On Fri, 3 Feb 2023 at 11:17, Chris Chilvers <chilversc@xxxxxxxxx> wrote:
>
> I have been having an issue where cachefilesd will randomly crash causing the
> cache to be withdrawn. The crash is intermittent and can sometimes happen
> within minutes, other times it can take hours, or never.
>
> Fortunately it has produced a crash dump so I've been able to analyse what
> happened.
>
> From the stack trace (and debug logging) the last operation it was running is
> the decant_cull_table.

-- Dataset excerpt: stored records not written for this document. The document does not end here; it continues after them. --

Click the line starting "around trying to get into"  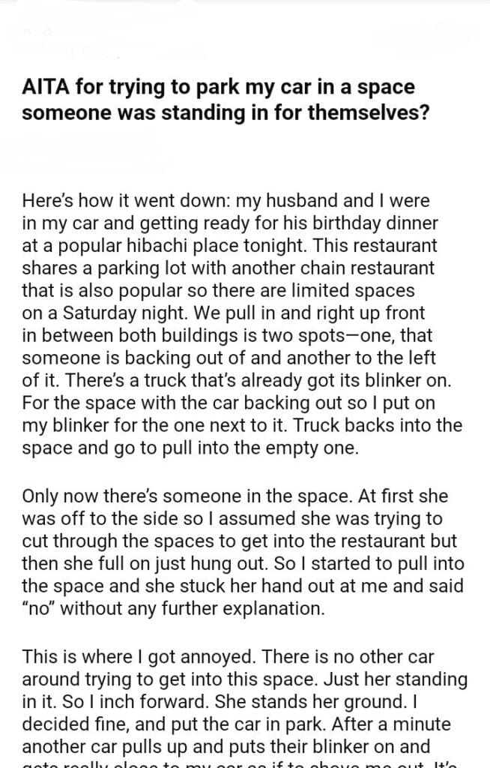(x=244, y=681)
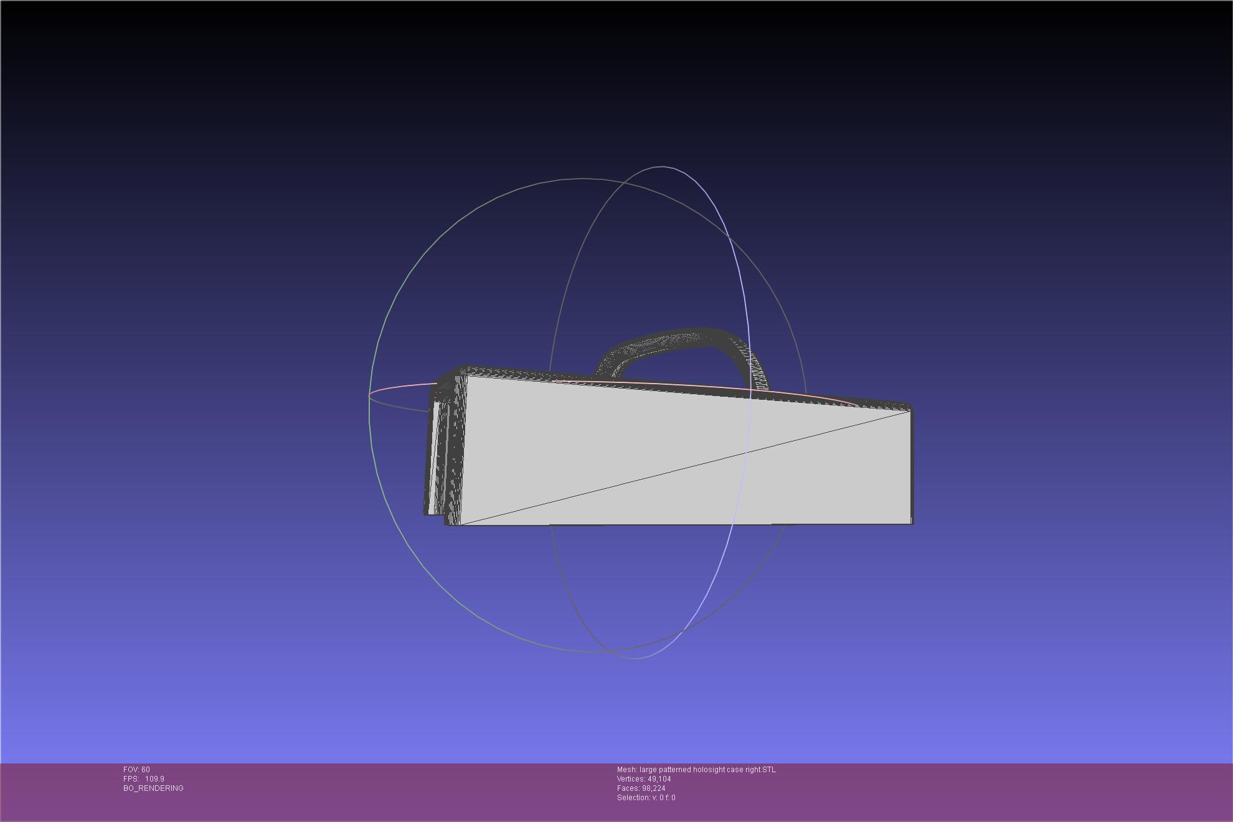1233x822 pixels.
Task: Click the FOV: 60 readout
Action: pos(136,770)
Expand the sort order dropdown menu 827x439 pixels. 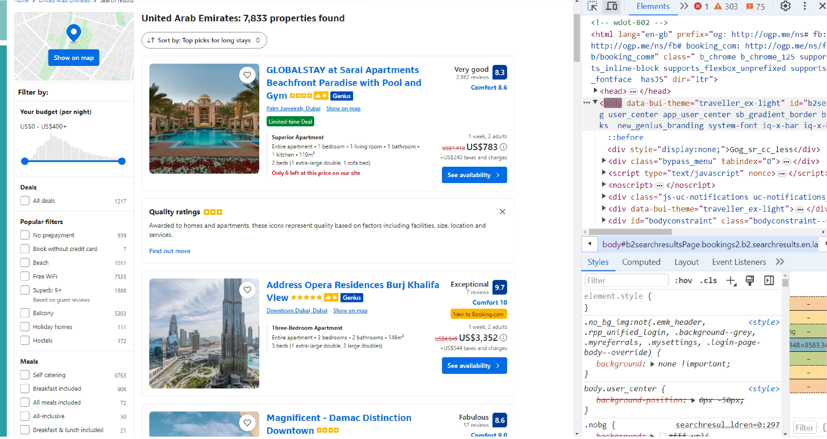point(204,40)
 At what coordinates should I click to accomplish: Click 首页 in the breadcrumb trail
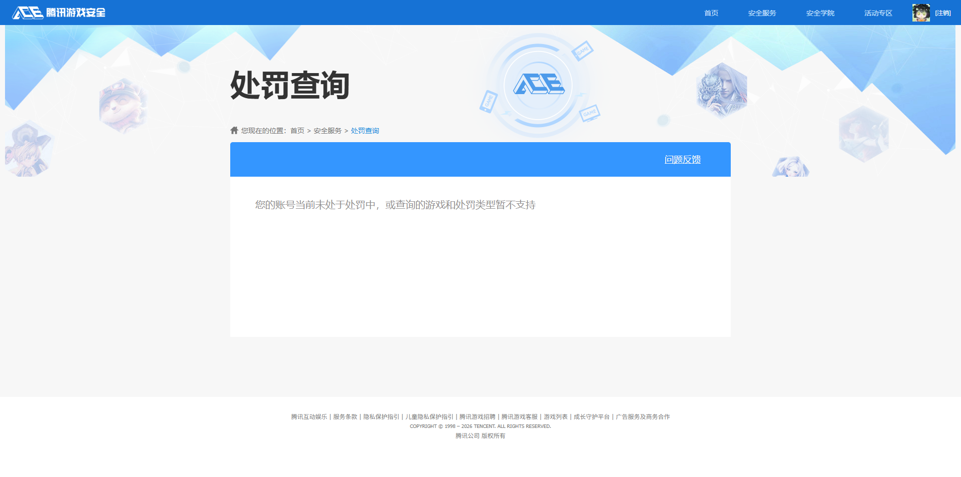(297, 131)
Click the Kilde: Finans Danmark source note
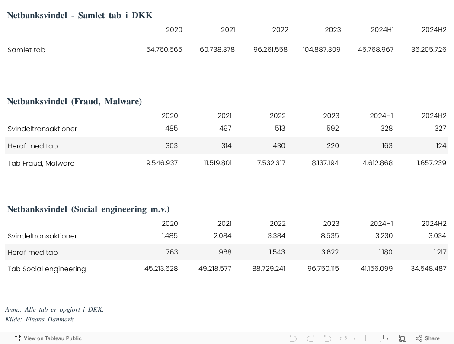 [x=39, y=319]
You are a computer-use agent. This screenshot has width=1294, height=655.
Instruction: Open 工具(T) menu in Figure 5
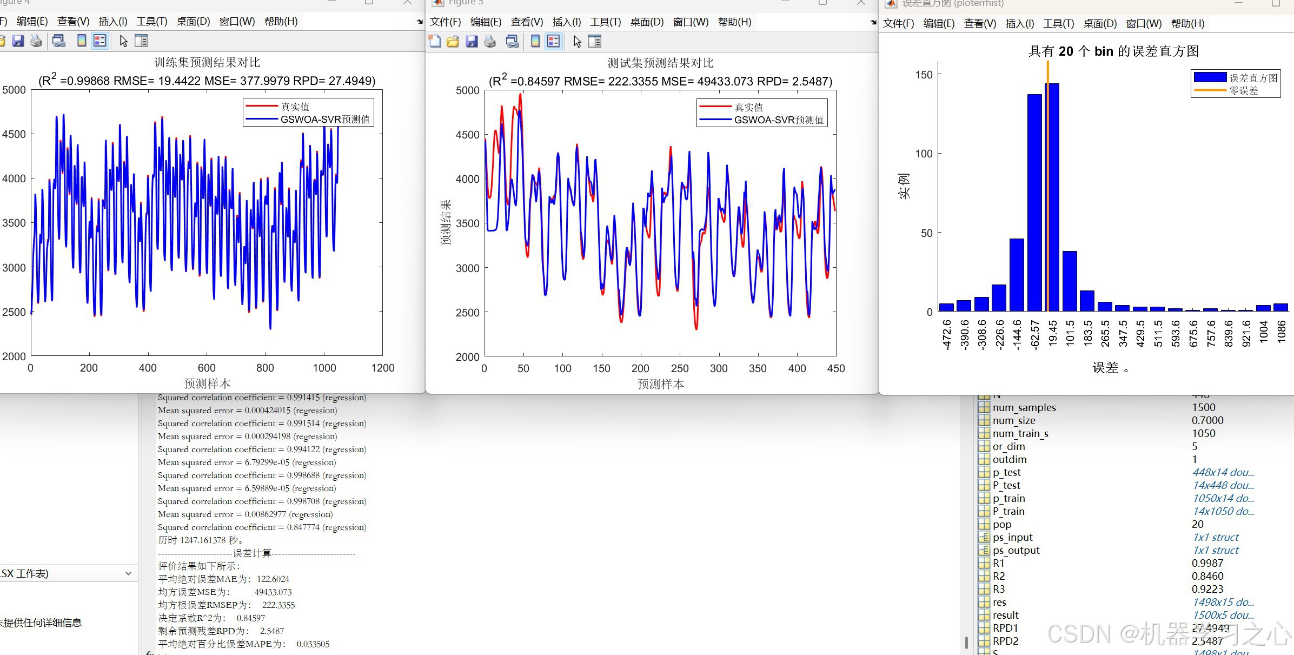[605, 22]
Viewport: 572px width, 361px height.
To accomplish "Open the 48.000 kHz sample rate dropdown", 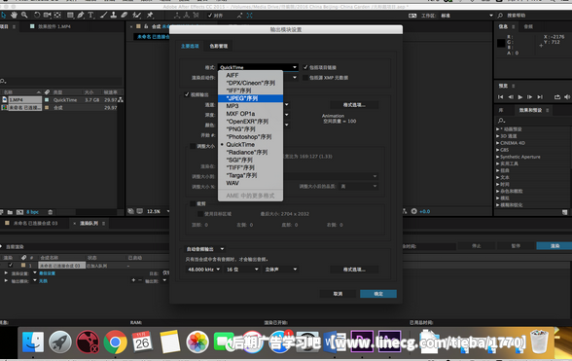I will click(203, 270).
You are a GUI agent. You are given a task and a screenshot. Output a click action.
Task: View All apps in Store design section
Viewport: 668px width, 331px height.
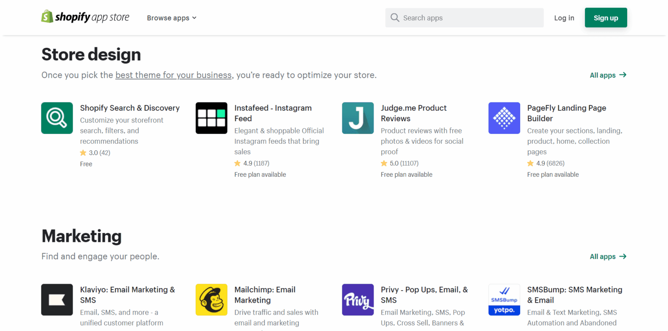(x=607, y=75)
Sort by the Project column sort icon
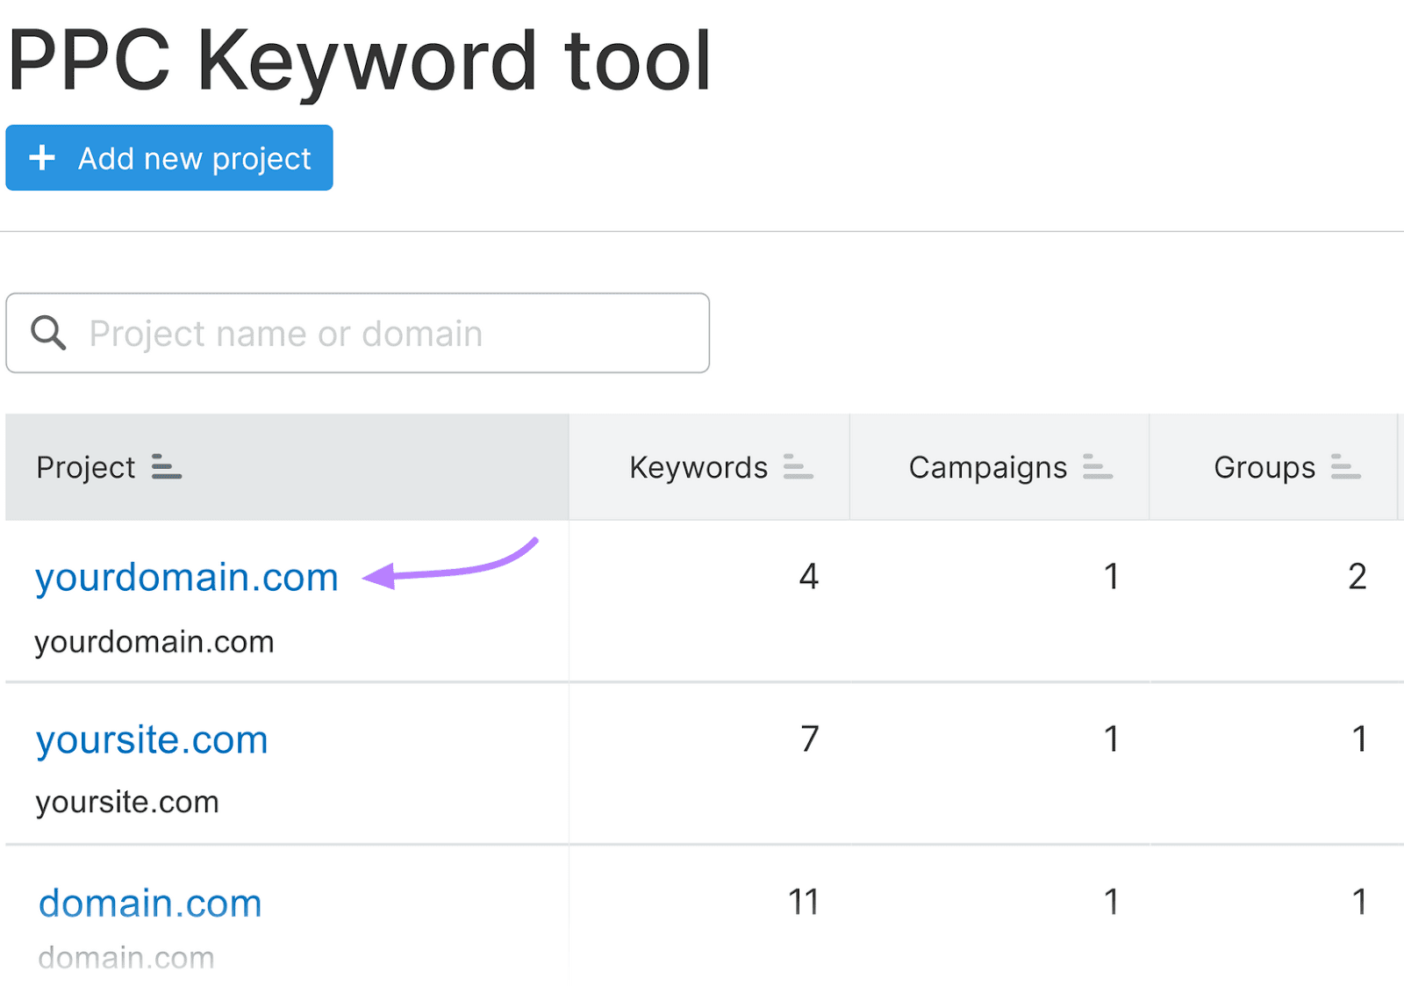Screen dimensions: 1404x987 (x=167, y=467)
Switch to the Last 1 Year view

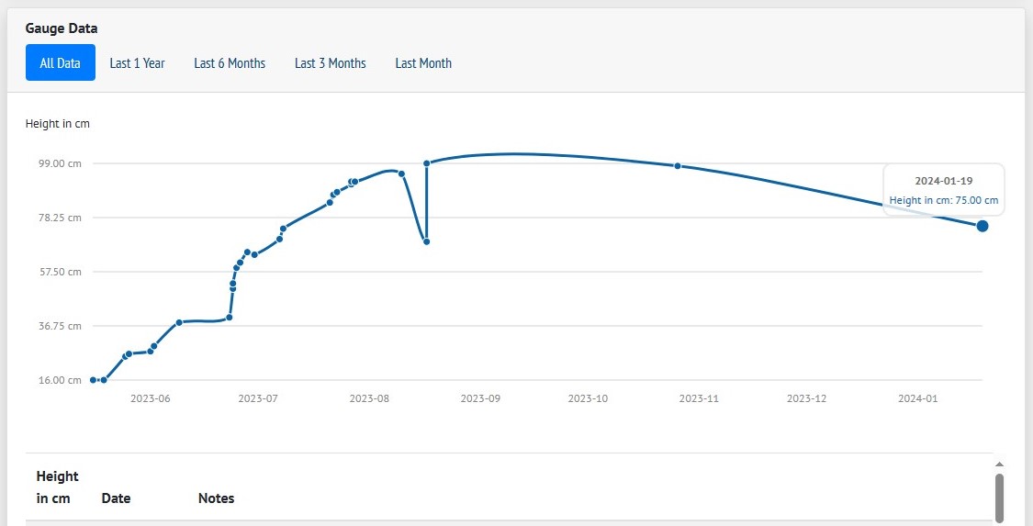point(137,63)
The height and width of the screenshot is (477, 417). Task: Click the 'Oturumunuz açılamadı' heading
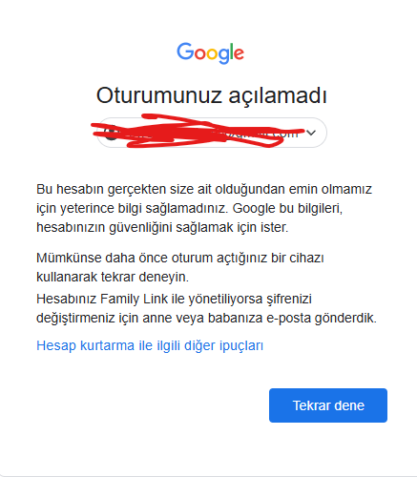pos(212,95)
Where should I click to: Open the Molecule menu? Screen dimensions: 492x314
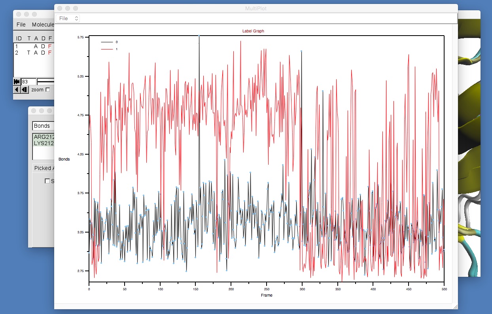43,25
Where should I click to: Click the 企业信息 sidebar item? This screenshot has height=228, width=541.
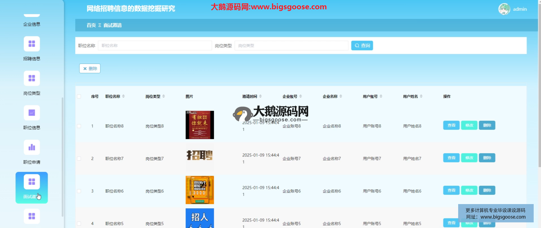pos(32,24)
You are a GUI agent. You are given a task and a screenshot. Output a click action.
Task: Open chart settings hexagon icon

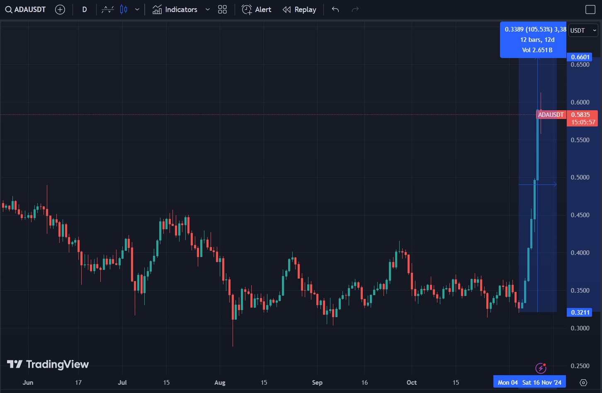tap(583, 382)
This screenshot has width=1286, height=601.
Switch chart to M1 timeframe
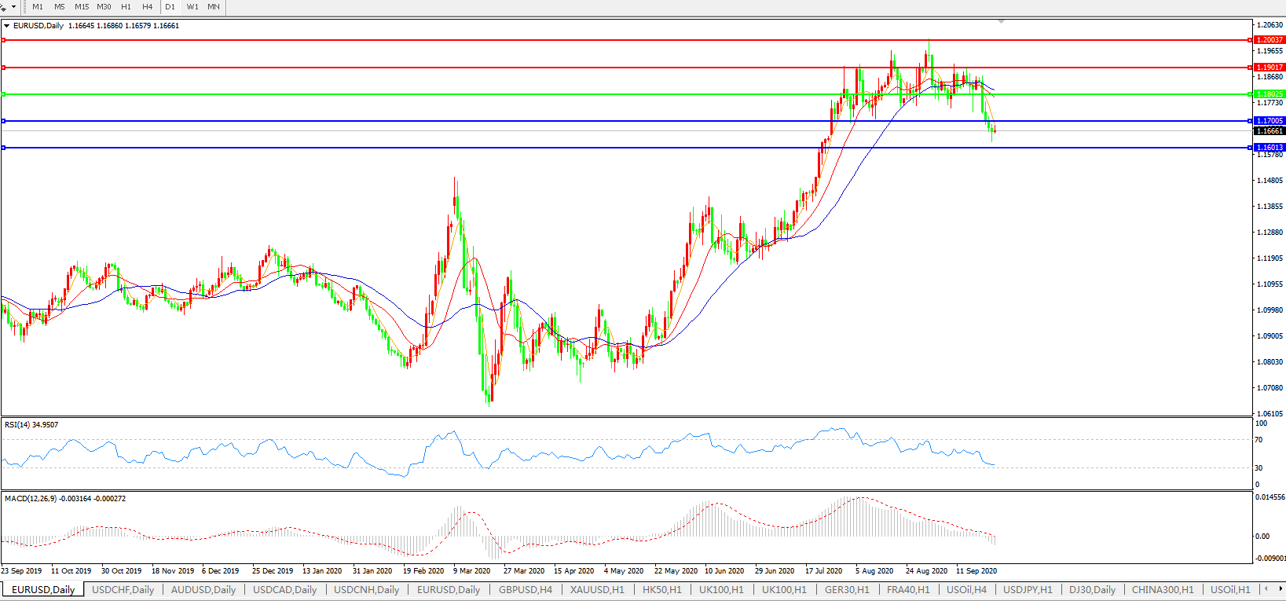(x=38, y=7)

The code fails in the check block at the end of the
> function when it calls abort().
>
>     (gdb) bt
>     #0  __pthread_kill_implementation (no_tid=0, signo=6,
> threadid=140614334650176) at ./nptl/pthread_kill.c:44
>     #1  __pthread_kill_internal (signo=6, threadid=140614334650176) at
> ./nptl/pthread_kill.c:78
>     #2  __GI___pthread_kill (threadid=140614334650176,
> signo=signo@entry=6) at ./nptl/pthread_kill.c:89
>     #3  0x00007fe353442476 in __GI_raise (sig=sig@entry=6) at
> ../sysdeps/posix/raise.c:26
>     #4  0x00007fe3534287f3 in __GI_abort () at ./stdlib/abort.c:79
>     #5  0x0000556d6c9f0965 in decant_cull_table () at cachefilesd.c:1571
>     #6  cachefilesd () at cachefilesd.c:780
>     #7  0x0000556d6c9f140b in main (argc=<optimized out>,
> argv=<optimized out>) at cachefilesd.c:581
>
> For reference the code at frame 5 from the decant_cull_table function is:
>
>     check:
>         for (loop = 0; loop < nr_in_ready_table; loop++)
>             if (((long)cullready[loop] & 0xf0000000) == 0x60000000)
>                 abort();
>
> Checking the cull table, the first object in the cull table appears to be
> valid.
>
>     (gdb) p nr_in_ready_table
>     $1 = 242
>
>     (gdb) p cullready[0]
>     $2 = (struct object *) 0x556d6d7382a0
>
>     (gdb) p -pretty -- *cullready[0]
>     $3 = {
>         parent = 0x556d6d7352b0,
>         children = 0x0,
>         next = 0x0,
>         prev = 0x0,
>         dir = 0x0,
>         ino = 13631753,
>         usage = 1,
>         empty = false,
>         new = false,
>         cullable = true,
>         type = OBJTYPE_DATA,
>         atime = 1675349423,
>         name = "E"
>     }
>
> The inode number from the struct matches a file in the fscache.
>
>     $ sudo find /var/cache/fscache -inum 13631753
>     /var/cache/fscache/cache/Infs,3.0,2,,300000a,e5e9b1269df2b0d,,,d0,100000,100000,249f0,249f0,249f0,249f0,1/@00/E210w114Hg92Az0HAMYCClFMVmkMY050002w1qO200
>
> However, the memory address of the struct matches (fails) the check.
>
>     (gdb) p (((long)cullready[0] & 0xf0000000) == 0x60000000)
>     $4 = 1
>
>       0000 556d 6d73 82a0
>     & 0000 0000 f000 0000
>     = 0000 0000 6000 0000
>
>     $ file /sbin/cachefilesd
>     /sbin/cachefilesd: ELF 64-bit LSB pie executable, x86-64
>
> Looking at the code, I suspect that this magic 0x60000000 number is supposed
> to be some kind of sentinel value that's used as a bug check for errors such
> as use after free? This would make sense when the application was 32 bit, as
> address pattern 0110 in the highest nibble either cannot occur, or lies within
> the kernel address space. However, when compiled as 64 bit this assumption is
> no longer true and the bit pattern can appear in perfectly valid addresses.
>
> This would also explain the random nature of the crashes, as the cachefilesd
> is at the whims of the OS and calloc function.
>
> --
> Chris

Any thoughts on this issue? I think the main question to be answered is if the
debug checks such as "(0x6b000000 | __LINE__)" still have any value. If not
this can be simplified by simply setting the pointer to null, and updating
the check to look for nulls.

If __LINE__ still has value then there are two questions to answer:

1. How to make this safe for 64 bit architectures?
2. Should __LINE__ only be included in debug builds, and null used normally?